WHAT IS EXPECTED: Look through the entries below and extract exactly the lines from the one containing "Privacy Policy (119, 2544)" through the one containing "MAPS Vision Plan (45, 1383)", ends included.

Stored items:
═══

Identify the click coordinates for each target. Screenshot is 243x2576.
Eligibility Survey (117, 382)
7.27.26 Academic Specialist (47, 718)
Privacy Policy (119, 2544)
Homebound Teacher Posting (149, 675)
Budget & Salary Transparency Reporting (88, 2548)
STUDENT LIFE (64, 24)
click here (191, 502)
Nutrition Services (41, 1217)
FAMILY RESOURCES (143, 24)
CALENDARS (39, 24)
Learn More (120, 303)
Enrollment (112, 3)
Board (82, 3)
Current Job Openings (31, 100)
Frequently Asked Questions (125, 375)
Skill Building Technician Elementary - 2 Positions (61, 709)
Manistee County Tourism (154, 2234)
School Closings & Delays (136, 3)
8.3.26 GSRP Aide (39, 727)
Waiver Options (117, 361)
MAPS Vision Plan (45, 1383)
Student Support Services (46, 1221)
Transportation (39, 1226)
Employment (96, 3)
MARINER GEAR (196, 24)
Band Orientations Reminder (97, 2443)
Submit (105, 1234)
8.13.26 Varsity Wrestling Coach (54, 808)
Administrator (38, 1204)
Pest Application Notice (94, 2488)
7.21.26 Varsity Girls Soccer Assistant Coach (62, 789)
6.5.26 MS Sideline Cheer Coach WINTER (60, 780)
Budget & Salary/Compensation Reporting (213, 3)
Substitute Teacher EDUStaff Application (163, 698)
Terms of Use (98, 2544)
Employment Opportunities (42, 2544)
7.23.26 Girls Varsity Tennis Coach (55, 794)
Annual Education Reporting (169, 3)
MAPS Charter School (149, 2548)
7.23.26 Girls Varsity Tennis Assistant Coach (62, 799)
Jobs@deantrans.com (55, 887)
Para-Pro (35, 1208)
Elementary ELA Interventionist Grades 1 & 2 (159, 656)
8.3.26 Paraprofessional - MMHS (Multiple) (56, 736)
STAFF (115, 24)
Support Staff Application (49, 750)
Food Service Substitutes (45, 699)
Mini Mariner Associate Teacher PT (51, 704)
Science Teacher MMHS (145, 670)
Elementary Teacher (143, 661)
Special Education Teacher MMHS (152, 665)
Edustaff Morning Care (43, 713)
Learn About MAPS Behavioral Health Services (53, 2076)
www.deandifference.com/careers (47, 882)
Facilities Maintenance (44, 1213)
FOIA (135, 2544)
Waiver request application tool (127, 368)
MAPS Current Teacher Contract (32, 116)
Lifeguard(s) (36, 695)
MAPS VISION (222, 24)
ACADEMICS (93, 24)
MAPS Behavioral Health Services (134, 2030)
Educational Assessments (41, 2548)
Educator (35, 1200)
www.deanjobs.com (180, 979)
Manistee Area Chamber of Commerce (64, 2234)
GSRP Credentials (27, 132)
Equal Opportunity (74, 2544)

═══

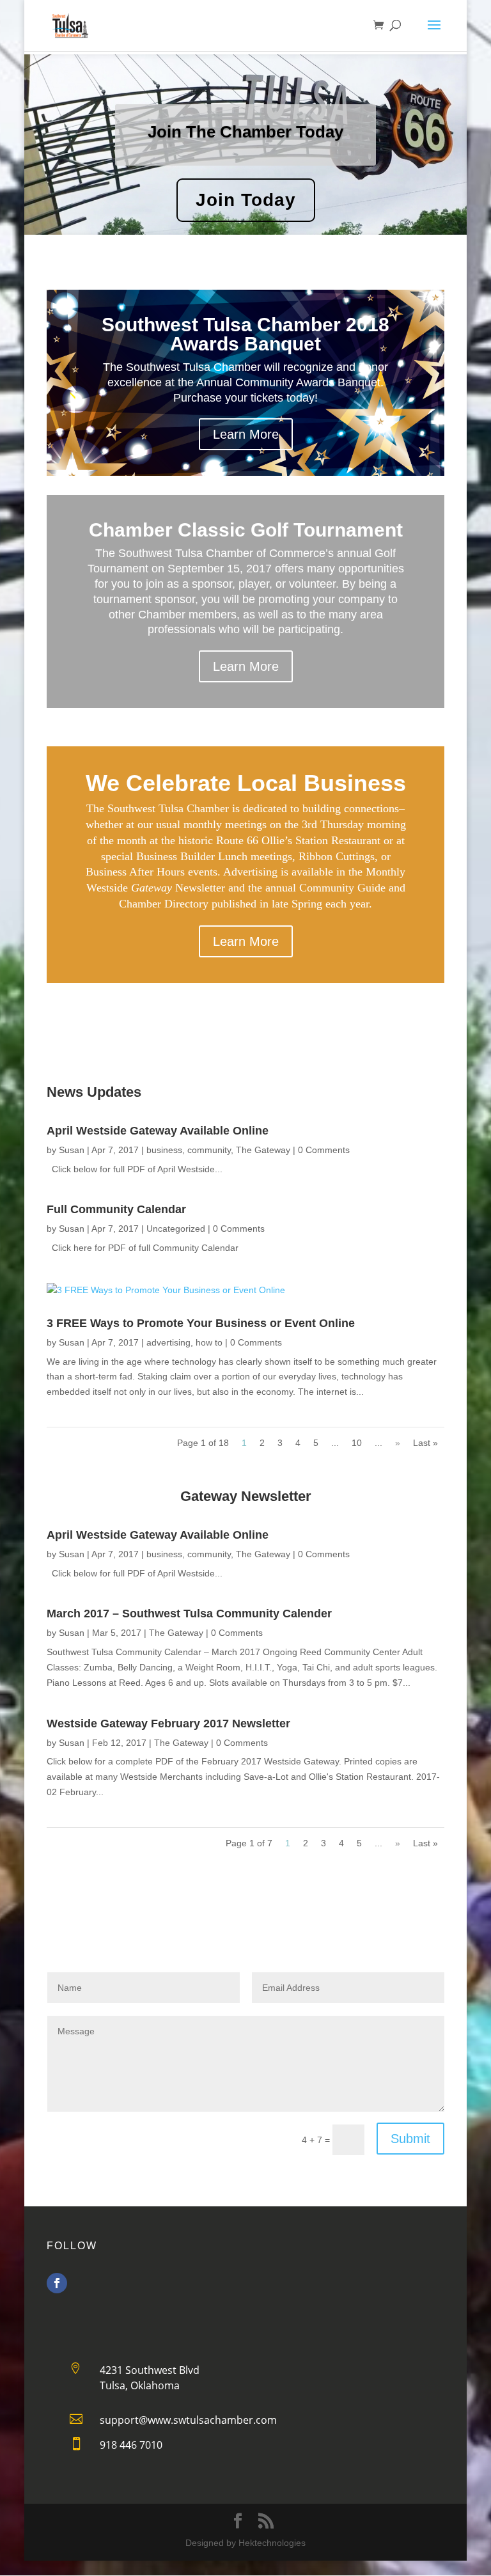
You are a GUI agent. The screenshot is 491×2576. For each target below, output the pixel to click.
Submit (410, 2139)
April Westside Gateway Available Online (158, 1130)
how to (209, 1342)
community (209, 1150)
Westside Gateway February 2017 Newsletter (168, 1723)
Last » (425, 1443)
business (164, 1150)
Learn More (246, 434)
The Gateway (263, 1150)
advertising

═══

EXERCISE SOLUTION:
Privacy Policy (119, 2544)
Homebound Teacher Posting (149, 675)
Budget & Salary Transparency Reporting (88, 2548)
STUDENT LIFE (64, 24)
click here (191, 502)
Nutrition Services (41, 1217)
FAMILY RESOURCES (143, 24)
CALENDARS (39, 24)
Learn More (120, 303)
Enrollment (112, 3)
Board (82, 3)
Current Job Openings (31, 100)
Frequently Asked Questions (125, 375)
Skill Building Technician Elementary - 2 Positions (61, 709)
Manistee County Tourism (154, 2234)
School Closings & Delays (136, 3)
8.3.26 GSRP Aide (39, 727)
Waiver Options (117, 361)
MAPS Vision Plan (45, 1383)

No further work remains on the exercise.